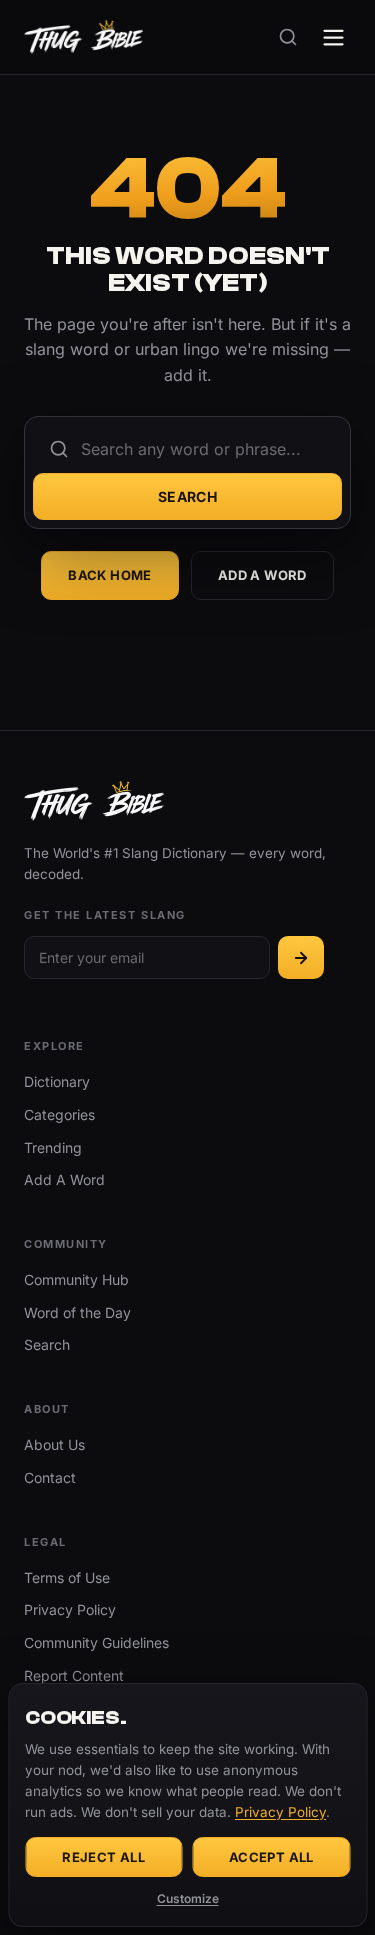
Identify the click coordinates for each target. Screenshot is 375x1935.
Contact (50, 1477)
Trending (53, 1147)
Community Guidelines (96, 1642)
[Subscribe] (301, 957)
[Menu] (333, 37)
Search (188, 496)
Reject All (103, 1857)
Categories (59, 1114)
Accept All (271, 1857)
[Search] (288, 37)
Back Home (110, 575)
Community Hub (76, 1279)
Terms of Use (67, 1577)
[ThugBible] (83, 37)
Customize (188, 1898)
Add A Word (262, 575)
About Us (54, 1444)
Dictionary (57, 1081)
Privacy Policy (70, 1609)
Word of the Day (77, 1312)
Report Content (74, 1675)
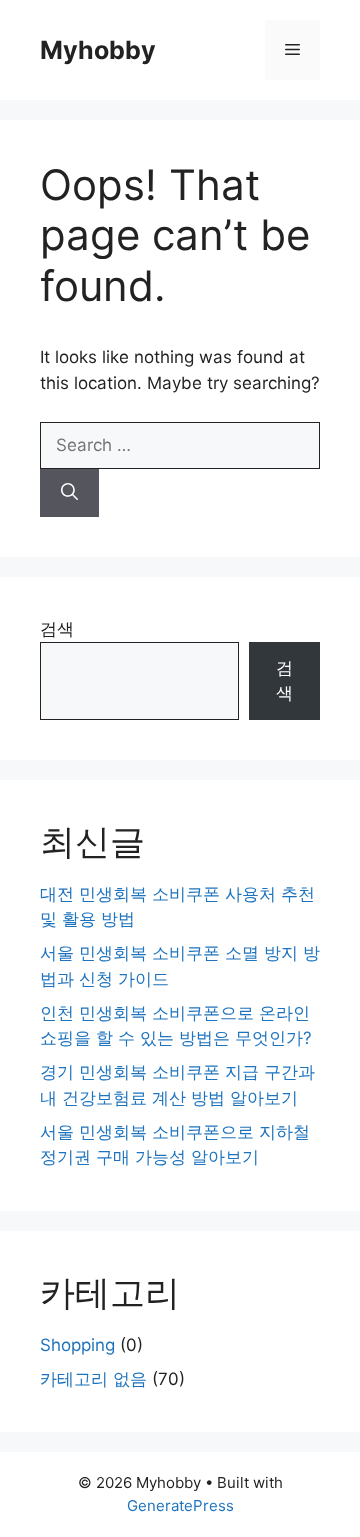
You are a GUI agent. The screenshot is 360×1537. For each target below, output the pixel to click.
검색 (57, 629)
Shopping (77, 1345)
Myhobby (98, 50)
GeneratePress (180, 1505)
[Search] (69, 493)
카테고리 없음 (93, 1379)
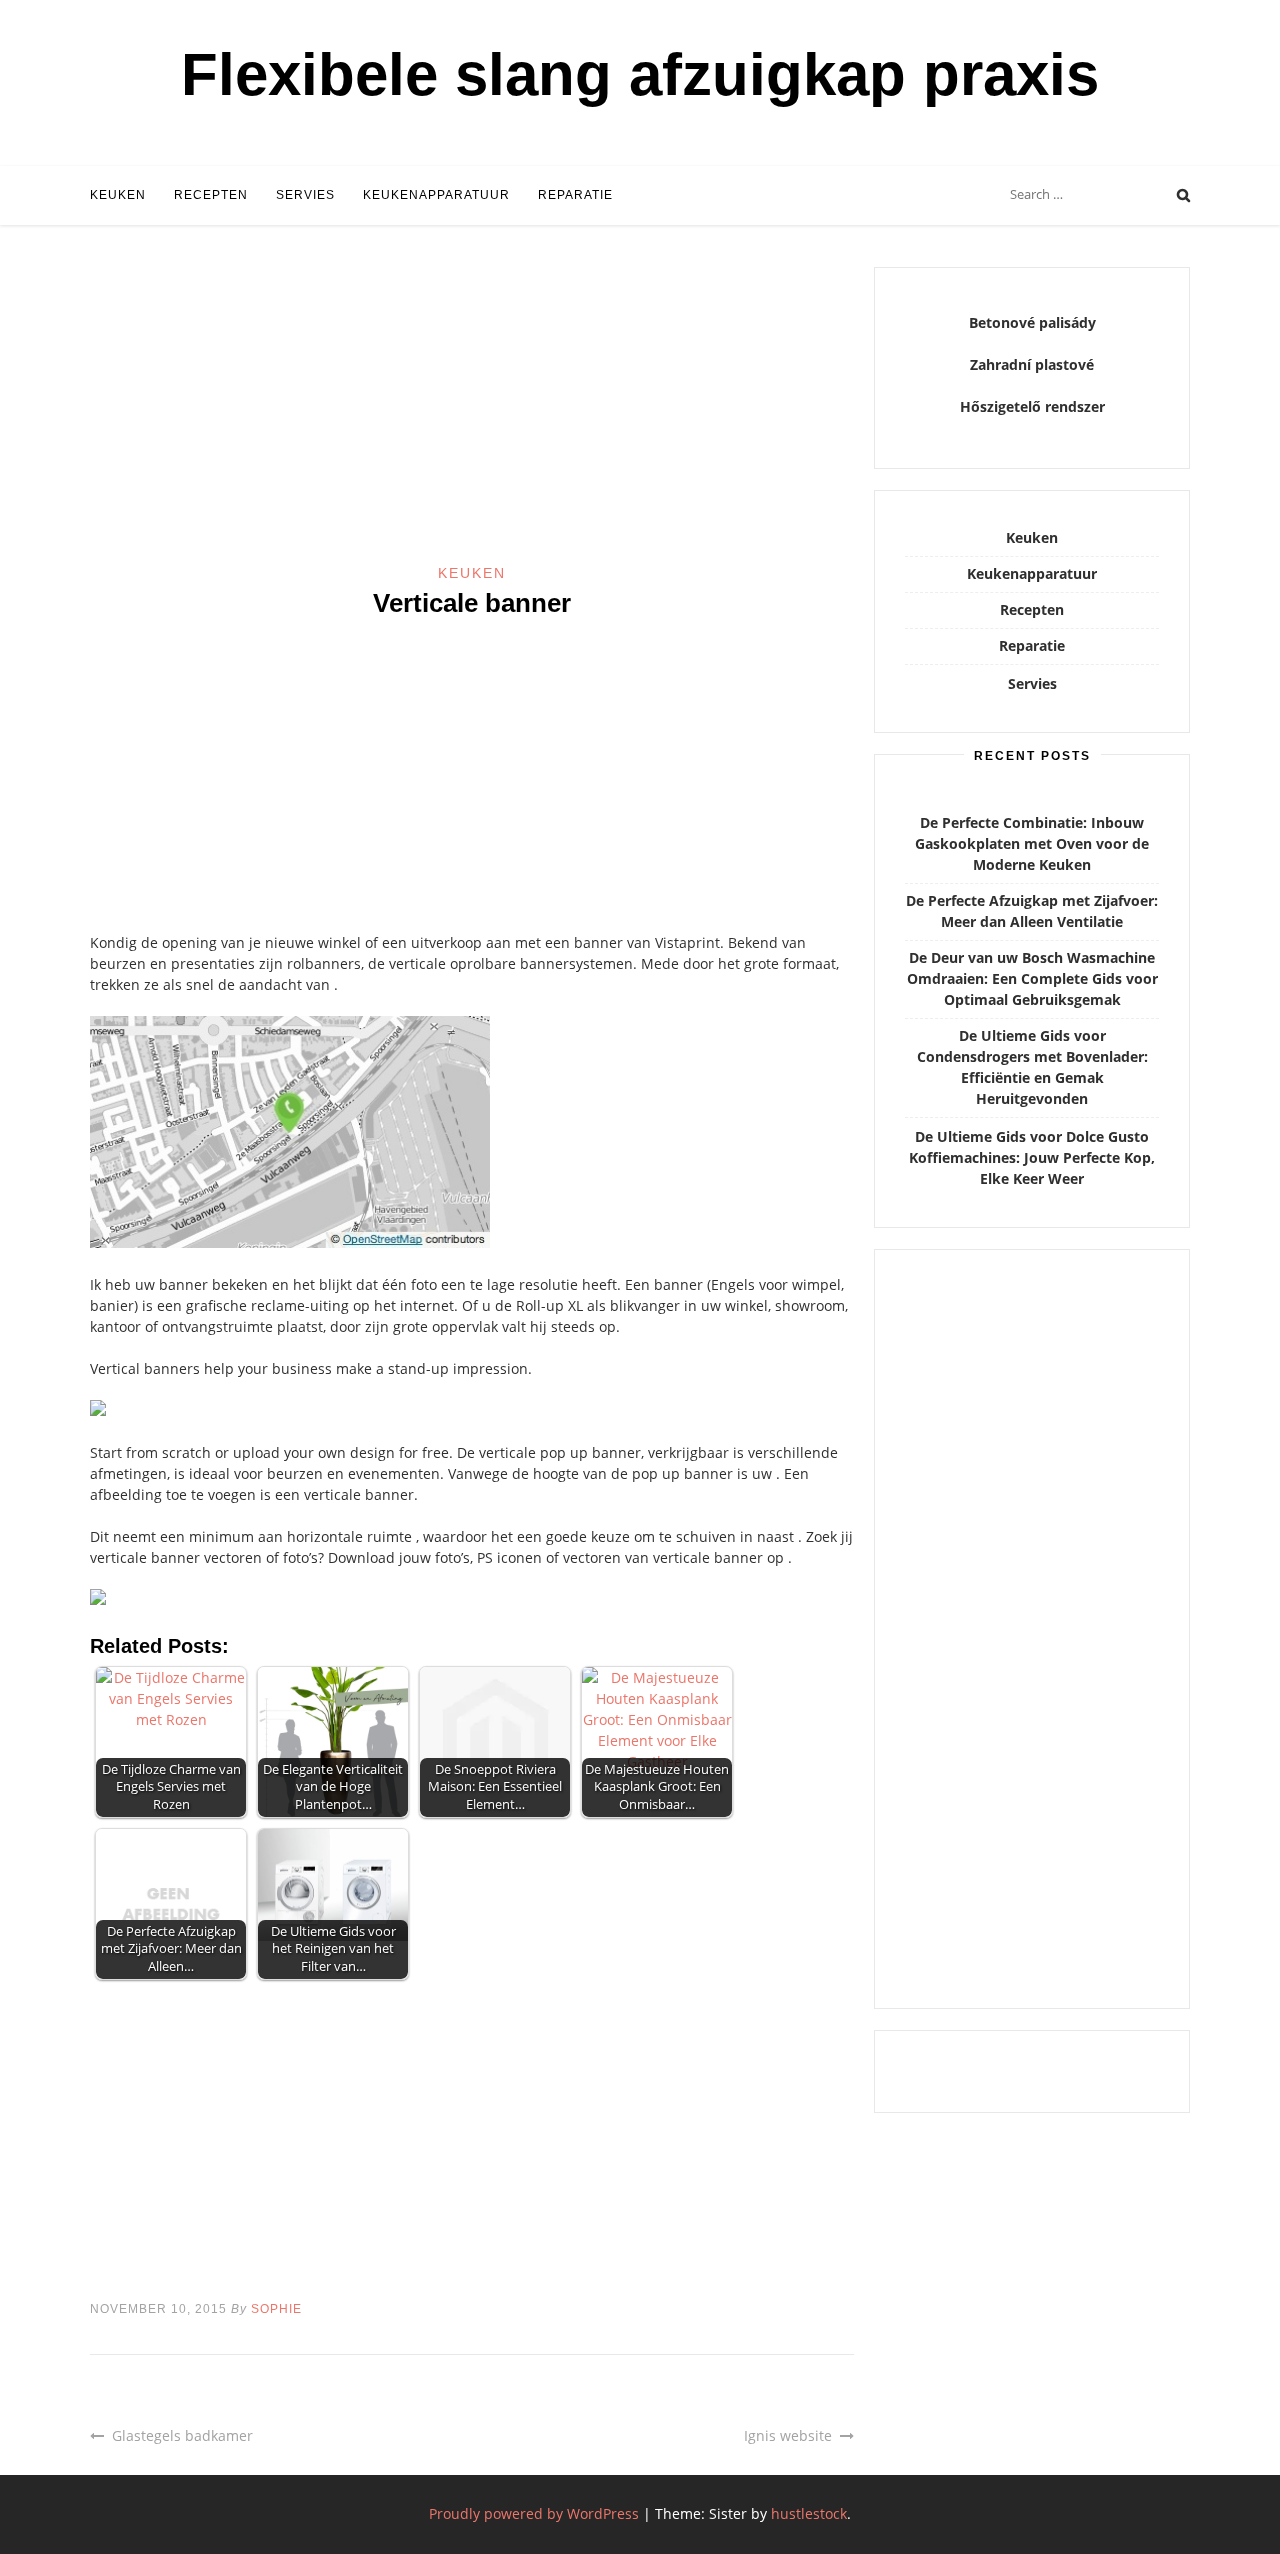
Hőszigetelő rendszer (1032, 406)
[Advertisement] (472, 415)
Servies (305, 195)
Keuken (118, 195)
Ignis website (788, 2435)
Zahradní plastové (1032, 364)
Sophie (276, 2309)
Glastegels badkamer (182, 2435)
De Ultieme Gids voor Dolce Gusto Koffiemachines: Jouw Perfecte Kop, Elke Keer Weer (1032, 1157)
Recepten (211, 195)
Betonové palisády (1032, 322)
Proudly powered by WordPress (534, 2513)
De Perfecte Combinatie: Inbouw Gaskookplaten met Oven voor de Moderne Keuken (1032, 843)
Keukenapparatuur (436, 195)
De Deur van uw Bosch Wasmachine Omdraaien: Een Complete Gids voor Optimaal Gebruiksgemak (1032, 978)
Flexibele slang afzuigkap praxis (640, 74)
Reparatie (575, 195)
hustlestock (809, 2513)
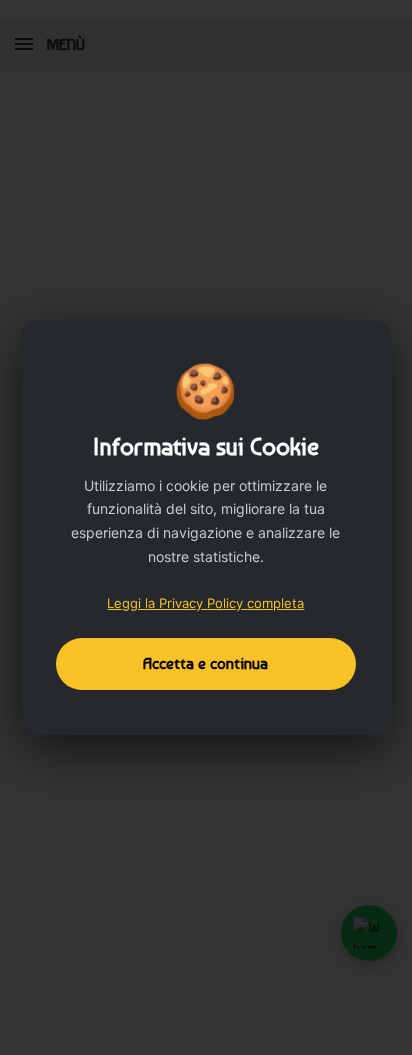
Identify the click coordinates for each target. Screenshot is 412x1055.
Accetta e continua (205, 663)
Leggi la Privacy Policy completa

----

- Work instructions -
Exact output of each line above is wanted, without the pictures.

- Answer section -
Identify the click coordinates for each target. Screenshot is 375x1935.
Contact (50, 1477)
Trending (53, 1147)
Community Guidelines (96, 1642)
[Subscribe] (301, 957)
[Menu] (333, 37)
Search (188, 496)
Reject All (103, 1857)
Categories (59, 1114)
Accept All (271, 1857)
[Search] (288, 37)
Back Home (110, 575)
Community Hub (76, 1279)
Terms of Use (67, 1577)
[ThugBible] (83, 37)
Customize (188, 1898)
Add A Word (262, 575)
About Us (54, 1444)
Dictionary (57, 1081)
Privacy Policy (70, 1609)
Word of the Day (77, 1312)
Report Content (74, 1675)
You are a GUI agent. The screenshot is 360×1537. For each target below, output the pixel to click.
검색 (57, 629)
Shopping (77, 1345)
Myhobby (98, 50)
GeneratePress (180, 1505)
[Search] (69, 493)
카테고리 없음 (93, 1379)
Hőszigetelő rendszer (1032, 406)
[Advertisement] (472, 415)
Servies (305, 195)
Keuken (118, 195)
Ignis website (788, 2435)
Zahradní plastové (1032, 364)
Sophie (276, 2309)
Glastegels badkamer (182, 2435)
De Ultieme Gids voor Dolce Gusto Koffiemachines: Jouw Perfecte Kop, Elke Keer Weer (1032, 1157)
Recepten (211, 195)
Betonové palisády (1032, 322)
Proudly powered by WordPress (534, 2513)
De Perfecte Combinatie: Inbouw Gaskookplaten met Oven voor de Moderne Keuken (1032, 843)
Keukenapparatuur (436, 195)
De Deur van uw Bosch Wasmachine Omdraaien: Een Complete Gids voor Optimaal Gebruiksgemak (1032, 978)
Flexibele slang afzuigkap praxis (640, 74)
Reparatie (575, 195)
hustlestock (809, 2513)
Identify the click coordinates for each target. Screenshot is 412x1055.
Accetta e continua (205, 663)
Leggi la Privacy Policy completa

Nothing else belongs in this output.